We can picture it now—a giant, disembodied head floating in the locker room of Maple Leaf Gardens, hovering near his microphone as he interviews battle-scarred hockey players preparing to dazzle the rest of the country with their skills over the airwaves on Saturday night. Interviewees were too focused on the game ahead to notice the lack of a body…

Sportscaster Wes McKnight (1909–1968) began his association with CFRB in 1928. Four years later, a chat with Charlie Conacher of the Leafs launched his long-running Bee Hive–sponsored Saturday night hockey interview series. Players received twenty-five dollars for appearing on the show, which aired before Hockey Night in Canada (CFRB simulcast the radio version, where McKnight appeared on the Hot Stove League show during intermissions, with CBC for many years). Besides hockey, McKnight also provided play-by-play for Toronto Argonauts matches and golf tournaments and offered a daily sports commentary. He wound down his radio career in the early 1960s as an executive at CFRB, retiring two years before his death.

++++++++++++++++++++

Assignment: Retype the part of the Wes McKnight excerpt between "Sportscaster Wes McKnight (1909–1968) began" and "before his death.", inclusive. The rows that follow have no connection to the Wes McKnight excerpt.

Material supplied:
++++++++++++++++++++

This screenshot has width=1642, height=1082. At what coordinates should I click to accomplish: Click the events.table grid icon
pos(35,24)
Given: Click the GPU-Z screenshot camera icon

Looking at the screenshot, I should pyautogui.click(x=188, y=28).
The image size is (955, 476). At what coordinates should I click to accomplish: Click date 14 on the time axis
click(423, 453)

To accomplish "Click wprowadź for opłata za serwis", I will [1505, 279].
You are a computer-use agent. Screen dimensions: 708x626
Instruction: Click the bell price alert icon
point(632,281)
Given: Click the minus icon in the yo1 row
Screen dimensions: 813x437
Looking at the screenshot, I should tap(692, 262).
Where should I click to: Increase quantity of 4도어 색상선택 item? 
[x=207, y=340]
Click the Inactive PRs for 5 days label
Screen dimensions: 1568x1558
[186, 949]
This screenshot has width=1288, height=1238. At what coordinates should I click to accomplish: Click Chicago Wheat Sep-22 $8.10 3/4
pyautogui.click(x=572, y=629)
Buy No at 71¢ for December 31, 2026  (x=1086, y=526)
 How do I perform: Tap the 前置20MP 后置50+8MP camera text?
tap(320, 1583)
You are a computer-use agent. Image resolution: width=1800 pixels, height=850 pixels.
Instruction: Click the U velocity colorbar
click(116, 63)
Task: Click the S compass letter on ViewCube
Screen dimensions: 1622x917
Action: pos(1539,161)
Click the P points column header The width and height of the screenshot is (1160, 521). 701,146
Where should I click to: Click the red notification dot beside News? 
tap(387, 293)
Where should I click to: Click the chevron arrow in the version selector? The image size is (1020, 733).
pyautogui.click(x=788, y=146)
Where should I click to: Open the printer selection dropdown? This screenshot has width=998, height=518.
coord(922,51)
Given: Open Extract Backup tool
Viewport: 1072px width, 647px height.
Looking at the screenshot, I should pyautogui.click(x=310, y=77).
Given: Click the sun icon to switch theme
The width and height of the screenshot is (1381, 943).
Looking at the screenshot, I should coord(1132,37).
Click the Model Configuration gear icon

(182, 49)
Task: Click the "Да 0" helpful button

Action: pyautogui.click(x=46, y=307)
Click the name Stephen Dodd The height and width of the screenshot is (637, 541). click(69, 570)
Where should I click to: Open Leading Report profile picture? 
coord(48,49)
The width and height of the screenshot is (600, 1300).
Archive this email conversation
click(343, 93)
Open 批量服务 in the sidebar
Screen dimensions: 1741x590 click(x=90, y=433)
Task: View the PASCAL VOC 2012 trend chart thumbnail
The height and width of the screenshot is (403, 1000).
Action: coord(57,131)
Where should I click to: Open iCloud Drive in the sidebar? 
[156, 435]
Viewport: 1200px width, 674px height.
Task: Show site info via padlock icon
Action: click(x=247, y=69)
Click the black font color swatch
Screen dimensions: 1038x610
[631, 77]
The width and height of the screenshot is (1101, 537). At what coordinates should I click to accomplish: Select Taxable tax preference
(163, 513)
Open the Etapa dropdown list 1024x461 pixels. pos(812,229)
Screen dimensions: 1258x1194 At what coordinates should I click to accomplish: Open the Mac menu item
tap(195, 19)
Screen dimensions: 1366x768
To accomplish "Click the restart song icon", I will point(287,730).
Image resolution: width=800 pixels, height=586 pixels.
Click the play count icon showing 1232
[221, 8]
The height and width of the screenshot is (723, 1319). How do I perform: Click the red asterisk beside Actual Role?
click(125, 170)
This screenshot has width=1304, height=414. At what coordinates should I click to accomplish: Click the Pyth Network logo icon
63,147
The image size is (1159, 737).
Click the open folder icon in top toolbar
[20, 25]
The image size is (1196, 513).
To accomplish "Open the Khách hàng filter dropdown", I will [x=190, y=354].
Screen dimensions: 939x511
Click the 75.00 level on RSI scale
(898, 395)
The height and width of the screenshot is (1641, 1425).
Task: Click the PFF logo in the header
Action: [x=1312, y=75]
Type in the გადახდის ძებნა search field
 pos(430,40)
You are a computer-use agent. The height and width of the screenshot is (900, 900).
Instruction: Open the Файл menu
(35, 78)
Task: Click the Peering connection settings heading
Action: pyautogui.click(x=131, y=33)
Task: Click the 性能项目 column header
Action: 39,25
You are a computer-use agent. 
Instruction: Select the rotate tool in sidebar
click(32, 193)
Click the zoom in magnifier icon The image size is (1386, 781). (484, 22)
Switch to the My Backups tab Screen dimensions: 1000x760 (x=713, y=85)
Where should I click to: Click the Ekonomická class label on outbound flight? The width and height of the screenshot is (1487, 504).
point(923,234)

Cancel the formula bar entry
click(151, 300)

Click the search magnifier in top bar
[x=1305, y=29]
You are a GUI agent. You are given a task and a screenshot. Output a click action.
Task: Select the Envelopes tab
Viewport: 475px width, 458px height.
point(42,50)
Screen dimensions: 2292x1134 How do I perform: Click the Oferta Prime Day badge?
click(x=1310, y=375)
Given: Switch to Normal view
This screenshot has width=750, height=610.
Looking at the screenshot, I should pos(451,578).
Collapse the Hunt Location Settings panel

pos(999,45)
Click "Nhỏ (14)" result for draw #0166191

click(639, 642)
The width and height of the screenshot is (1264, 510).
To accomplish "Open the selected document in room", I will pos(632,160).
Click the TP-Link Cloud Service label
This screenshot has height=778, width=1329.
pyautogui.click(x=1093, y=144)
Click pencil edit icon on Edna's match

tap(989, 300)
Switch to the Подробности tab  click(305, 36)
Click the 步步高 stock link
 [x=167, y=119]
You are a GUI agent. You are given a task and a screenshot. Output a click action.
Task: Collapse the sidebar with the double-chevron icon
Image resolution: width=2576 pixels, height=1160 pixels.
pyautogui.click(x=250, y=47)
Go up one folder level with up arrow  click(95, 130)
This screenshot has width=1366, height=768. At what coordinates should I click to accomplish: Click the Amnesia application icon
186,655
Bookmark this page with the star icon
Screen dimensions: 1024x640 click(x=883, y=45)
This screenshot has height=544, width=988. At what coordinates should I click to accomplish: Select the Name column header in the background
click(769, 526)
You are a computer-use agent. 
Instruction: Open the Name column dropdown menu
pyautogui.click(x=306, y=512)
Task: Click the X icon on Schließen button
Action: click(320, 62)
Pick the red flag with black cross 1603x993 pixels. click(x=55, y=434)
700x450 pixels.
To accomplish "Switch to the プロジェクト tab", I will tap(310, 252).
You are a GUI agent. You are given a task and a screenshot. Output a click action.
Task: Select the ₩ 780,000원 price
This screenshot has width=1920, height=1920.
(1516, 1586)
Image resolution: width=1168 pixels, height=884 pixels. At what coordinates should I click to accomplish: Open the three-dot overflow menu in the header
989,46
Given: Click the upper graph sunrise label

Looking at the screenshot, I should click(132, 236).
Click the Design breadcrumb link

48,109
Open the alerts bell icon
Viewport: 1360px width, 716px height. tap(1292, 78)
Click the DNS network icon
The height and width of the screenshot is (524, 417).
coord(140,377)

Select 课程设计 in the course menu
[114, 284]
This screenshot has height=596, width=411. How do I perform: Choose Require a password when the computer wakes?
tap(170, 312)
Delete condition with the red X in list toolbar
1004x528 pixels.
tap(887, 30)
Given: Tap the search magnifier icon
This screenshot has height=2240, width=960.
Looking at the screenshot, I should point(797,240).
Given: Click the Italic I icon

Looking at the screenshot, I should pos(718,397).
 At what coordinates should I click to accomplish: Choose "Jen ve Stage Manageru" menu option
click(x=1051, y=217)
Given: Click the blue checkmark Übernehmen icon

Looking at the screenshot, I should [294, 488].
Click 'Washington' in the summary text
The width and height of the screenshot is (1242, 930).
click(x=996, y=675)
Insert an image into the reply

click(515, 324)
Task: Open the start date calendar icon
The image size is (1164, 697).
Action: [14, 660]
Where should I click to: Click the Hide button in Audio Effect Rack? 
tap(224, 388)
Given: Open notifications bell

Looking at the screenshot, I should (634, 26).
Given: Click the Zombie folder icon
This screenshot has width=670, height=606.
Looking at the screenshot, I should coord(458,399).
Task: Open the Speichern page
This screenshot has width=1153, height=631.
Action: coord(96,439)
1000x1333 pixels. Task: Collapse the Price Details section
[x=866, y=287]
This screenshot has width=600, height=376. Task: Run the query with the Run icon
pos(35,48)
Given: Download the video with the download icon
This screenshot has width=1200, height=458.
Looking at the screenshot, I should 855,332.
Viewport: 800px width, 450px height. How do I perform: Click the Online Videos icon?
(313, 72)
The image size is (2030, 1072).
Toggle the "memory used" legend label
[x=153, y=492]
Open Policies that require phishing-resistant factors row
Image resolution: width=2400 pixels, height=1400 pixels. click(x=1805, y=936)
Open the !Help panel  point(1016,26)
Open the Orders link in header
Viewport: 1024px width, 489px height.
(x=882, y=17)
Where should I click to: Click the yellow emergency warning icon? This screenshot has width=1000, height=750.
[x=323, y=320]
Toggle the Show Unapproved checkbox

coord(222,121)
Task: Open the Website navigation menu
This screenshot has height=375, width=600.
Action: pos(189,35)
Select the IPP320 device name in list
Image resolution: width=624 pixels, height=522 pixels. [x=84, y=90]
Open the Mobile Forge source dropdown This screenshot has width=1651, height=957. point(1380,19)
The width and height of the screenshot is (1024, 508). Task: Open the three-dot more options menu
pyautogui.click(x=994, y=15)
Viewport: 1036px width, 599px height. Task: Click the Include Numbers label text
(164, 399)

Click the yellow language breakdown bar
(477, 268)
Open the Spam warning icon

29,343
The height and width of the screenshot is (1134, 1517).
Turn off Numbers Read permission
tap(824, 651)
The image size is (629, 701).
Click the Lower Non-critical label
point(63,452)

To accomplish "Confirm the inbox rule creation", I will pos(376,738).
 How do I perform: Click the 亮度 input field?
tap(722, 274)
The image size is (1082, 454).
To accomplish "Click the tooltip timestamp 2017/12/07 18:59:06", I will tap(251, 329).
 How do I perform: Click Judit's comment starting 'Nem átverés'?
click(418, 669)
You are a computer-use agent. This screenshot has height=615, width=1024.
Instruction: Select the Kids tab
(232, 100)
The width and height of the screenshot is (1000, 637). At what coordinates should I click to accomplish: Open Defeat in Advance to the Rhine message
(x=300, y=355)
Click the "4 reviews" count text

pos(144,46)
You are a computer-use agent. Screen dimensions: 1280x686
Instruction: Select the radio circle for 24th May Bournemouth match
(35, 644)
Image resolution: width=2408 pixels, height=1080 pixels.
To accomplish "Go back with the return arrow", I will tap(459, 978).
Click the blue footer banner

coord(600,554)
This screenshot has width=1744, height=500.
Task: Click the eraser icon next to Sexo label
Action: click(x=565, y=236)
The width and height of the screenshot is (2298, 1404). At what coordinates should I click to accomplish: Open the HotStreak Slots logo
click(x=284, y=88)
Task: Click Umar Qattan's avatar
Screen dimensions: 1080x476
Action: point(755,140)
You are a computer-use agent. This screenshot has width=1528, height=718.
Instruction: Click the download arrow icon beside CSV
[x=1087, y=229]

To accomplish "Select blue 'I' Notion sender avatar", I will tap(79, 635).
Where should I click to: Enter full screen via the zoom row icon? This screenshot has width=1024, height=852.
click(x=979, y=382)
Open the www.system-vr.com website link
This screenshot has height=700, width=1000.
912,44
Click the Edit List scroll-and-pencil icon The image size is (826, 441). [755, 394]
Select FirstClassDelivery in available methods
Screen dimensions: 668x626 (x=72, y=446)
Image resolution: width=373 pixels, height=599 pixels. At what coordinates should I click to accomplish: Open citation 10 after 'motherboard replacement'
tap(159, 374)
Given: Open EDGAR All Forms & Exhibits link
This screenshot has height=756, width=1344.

++++++++++++++++++++

Output for this exercise:
Sportscaster Wes McKnight (1909–1968) began his association with CFRB in 1928. Four years later, a chat with Charlie Conacher of the Leafs launched his long-running Bee Hive–sponsored Saturday night hockey interview series. Players received twenty-five dollars for appearing on the show, which aired before Hockey Night in Canada (CFRB simulcast the radio version, where McKnight appeared on the Hot Stove League show during intermissions, with CBC for many years). Besides hockey, McKnight also provided play-by-play for Toronto Argonauts matches and golf tournaments and offered a daily sports commentary. He wound down his radio career in the early 1960s as an executive at CFRB, retiring two years before his death.